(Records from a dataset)
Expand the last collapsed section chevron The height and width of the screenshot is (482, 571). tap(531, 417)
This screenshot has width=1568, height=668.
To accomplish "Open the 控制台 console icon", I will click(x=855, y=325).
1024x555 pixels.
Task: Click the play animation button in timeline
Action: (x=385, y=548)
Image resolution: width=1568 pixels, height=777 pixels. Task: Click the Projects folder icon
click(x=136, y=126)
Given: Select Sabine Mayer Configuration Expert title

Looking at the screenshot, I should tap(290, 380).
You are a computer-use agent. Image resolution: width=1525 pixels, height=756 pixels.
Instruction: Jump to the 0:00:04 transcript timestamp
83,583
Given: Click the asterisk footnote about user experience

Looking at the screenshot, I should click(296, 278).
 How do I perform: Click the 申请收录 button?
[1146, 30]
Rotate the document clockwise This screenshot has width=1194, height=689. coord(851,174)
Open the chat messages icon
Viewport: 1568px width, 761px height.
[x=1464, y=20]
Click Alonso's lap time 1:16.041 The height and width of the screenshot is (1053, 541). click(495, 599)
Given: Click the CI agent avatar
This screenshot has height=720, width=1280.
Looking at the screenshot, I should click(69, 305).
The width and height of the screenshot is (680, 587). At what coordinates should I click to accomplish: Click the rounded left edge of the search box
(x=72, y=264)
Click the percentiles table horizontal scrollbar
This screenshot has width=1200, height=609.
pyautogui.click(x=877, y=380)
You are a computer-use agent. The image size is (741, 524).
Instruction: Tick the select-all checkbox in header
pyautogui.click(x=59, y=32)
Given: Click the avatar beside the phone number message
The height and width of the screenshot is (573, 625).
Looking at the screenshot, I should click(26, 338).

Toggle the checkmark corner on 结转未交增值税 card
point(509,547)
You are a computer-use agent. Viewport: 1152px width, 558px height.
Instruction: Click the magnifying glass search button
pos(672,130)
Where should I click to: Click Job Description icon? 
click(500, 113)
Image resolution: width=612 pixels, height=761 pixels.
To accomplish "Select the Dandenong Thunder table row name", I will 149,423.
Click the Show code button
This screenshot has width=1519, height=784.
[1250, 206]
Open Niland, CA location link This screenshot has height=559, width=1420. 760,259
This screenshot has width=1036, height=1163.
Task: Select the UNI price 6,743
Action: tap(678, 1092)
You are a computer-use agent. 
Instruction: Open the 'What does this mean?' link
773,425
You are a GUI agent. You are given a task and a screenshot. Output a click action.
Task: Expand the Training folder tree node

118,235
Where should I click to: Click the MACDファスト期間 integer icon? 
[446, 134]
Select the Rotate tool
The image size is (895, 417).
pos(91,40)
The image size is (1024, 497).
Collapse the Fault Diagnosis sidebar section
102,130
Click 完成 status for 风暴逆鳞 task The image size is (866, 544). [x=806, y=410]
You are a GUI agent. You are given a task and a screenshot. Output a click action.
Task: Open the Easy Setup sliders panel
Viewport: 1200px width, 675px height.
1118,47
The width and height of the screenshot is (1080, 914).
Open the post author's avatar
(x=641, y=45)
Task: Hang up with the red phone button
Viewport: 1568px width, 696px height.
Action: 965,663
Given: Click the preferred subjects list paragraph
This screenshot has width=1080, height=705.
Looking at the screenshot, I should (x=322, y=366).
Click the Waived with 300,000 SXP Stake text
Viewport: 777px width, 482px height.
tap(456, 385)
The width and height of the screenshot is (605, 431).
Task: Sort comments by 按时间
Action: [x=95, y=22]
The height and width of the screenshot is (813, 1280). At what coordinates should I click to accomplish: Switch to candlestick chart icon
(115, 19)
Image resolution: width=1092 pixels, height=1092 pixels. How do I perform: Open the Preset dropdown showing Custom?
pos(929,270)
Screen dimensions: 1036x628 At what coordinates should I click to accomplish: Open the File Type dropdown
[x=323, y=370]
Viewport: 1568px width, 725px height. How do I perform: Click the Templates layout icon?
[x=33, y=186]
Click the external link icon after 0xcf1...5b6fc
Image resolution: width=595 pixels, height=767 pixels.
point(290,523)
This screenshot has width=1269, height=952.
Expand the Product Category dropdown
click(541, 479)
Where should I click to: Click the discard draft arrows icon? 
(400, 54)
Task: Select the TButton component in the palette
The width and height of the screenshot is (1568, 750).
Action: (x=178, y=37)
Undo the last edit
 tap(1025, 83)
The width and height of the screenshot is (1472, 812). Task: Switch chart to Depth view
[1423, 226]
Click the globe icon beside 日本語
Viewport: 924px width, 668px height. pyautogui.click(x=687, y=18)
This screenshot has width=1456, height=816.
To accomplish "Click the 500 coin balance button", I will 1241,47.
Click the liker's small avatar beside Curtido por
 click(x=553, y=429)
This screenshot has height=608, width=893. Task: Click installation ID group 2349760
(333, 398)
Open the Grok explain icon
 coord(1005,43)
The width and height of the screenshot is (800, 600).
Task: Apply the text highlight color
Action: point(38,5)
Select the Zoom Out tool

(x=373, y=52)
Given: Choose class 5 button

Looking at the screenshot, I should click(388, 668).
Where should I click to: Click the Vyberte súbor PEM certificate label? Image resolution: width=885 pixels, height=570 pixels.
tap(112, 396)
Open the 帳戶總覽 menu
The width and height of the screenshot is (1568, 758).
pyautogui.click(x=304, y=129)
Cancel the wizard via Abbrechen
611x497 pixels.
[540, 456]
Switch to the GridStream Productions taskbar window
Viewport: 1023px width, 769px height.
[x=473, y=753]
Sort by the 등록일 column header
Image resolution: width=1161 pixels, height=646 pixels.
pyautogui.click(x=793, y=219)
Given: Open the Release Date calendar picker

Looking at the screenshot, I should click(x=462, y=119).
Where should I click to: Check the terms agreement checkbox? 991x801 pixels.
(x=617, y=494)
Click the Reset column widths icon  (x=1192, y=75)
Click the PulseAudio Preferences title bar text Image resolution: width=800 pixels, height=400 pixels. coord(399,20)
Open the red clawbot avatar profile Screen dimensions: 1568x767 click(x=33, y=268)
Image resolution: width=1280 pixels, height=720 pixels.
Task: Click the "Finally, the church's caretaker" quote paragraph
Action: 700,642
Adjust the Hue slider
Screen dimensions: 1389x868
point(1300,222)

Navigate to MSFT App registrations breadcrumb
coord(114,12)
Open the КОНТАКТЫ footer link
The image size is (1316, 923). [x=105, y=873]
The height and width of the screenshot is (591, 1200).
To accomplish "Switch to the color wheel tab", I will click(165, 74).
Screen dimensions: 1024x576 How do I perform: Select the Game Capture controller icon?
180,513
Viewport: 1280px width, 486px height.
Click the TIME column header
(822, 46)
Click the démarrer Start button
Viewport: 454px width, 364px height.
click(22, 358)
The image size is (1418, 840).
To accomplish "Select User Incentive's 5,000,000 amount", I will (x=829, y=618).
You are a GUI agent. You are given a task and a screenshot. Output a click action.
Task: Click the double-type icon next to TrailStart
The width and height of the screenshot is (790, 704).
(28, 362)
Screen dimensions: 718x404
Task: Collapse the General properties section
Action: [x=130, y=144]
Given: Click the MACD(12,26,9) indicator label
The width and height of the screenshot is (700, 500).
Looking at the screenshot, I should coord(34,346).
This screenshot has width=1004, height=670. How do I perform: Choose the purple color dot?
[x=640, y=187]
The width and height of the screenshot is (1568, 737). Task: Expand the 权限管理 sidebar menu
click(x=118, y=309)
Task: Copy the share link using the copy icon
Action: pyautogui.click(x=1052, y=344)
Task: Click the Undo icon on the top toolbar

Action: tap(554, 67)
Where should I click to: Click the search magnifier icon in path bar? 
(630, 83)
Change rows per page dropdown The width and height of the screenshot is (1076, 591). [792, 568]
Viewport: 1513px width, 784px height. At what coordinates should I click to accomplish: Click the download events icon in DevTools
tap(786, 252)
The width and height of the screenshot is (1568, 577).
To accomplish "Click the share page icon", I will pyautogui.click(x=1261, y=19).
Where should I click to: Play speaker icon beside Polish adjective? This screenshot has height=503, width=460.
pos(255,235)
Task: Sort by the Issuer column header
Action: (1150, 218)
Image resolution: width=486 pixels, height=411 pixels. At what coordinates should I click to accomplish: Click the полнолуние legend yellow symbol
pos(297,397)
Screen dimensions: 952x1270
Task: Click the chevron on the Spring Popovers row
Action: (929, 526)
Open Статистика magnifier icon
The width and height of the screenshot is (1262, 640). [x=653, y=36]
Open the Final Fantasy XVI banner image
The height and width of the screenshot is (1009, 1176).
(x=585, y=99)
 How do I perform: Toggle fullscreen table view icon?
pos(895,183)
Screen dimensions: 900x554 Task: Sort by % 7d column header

**Work request**
Work out how many lines in the records above contain the word "agent", and give only that number.

**Solution**
8